> [Directions]: The lines to copy are those with "grid" in them. Pull each one from the entries below.

Stored records:
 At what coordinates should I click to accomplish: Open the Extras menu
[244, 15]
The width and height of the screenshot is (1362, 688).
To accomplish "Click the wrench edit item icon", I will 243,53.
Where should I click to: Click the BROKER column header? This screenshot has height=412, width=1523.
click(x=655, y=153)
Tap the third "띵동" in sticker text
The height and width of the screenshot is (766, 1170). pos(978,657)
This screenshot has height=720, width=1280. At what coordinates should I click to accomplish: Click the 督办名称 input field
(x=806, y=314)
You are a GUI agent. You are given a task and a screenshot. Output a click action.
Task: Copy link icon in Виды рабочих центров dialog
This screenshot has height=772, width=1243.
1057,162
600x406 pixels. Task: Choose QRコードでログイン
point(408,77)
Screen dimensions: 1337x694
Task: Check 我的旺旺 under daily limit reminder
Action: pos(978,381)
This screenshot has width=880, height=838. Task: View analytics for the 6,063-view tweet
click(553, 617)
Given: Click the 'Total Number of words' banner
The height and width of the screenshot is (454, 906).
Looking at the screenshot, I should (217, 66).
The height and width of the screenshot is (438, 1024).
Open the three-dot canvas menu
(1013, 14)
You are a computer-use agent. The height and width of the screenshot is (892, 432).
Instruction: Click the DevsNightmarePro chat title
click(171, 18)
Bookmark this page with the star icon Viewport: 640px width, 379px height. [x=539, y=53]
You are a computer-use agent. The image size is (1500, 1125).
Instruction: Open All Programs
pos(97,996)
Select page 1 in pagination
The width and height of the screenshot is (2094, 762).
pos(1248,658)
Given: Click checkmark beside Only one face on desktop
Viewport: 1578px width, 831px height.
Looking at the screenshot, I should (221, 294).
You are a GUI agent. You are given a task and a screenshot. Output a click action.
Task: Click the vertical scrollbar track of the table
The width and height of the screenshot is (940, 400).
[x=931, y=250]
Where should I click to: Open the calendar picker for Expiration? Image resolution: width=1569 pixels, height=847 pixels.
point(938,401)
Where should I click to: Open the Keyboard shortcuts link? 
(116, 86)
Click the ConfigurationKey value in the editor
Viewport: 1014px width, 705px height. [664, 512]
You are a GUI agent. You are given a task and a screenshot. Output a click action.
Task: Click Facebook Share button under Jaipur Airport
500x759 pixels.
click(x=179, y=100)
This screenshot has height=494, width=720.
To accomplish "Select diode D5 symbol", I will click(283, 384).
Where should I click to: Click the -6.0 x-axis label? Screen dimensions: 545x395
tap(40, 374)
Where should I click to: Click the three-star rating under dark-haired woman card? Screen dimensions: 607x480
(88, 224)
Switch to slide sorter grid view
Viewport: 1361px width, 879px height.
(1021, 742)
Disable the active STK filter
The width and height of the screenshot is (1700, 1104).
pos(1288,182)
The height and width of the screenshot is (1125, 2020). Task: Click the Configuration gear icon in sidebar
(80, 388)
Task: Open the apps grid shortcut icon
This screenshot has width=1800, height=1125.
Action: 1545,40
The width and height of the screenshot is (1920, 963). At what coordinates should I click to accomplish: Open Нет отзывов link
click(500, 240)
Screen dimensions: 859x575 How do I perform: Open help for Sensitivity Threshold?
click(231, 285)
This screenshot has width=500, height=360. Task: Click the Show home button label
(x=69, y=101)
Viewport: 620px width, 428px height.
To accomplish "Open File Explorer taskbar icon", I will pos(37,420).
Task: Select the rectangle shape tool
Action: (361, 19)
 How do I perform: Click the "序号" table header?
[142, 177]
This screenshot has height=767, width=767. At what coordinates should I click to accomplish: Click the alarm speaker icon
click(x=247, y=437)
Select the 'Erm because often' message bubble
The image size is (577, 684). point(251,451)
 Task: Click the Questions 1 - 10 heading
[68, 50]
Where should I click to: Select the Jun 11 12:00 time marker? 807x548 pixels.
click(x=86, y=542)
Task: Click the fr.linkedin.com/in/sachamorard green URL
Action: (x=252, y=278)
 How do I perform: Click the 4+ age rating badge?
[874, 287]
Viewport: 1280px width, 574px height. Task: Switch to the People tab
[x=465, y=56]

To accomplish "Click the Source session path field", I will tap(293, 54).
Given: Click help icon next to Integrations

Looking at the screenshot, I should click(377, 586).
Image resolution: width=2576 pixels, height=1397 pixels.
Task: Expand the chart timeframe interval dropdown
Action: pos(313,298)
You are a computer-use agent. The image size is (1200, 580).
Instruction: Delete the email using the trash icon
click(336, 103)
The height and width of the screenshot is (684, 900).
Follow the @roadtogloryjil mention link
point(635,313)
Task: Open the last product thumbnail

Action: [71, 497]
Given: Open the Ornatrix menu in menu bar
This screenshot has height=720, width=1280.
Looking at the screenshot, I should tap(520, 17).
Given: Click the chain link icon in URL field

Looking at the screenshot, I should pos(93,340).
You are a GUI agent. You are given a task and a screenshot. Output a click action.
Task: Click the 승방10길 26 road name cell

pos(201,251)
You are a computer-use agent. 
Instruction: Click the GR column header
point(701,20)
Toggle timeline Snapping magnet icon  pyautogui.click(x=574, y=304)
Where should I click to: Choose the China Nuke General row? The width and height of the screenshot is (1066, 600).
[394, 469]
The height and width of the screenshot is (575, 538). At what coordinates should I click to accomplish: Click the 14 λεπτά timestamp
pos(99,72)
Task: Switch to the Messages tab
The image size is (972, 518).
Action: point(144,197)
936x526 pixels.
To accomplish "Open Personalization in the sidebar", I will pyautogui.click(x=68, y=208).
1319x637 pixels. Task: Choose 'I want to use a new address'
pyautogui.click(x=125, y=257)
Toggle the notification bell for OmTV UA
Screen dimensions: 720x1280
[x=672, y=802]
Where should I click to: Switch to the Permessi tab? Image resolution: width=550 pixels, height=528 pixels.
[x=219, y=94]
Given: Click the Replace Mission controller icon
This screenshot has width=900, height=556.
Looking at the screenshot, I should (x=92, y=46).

> [Written answer]:
Switch to slide sorter grid view
Task: Open the apps grid shortcut icon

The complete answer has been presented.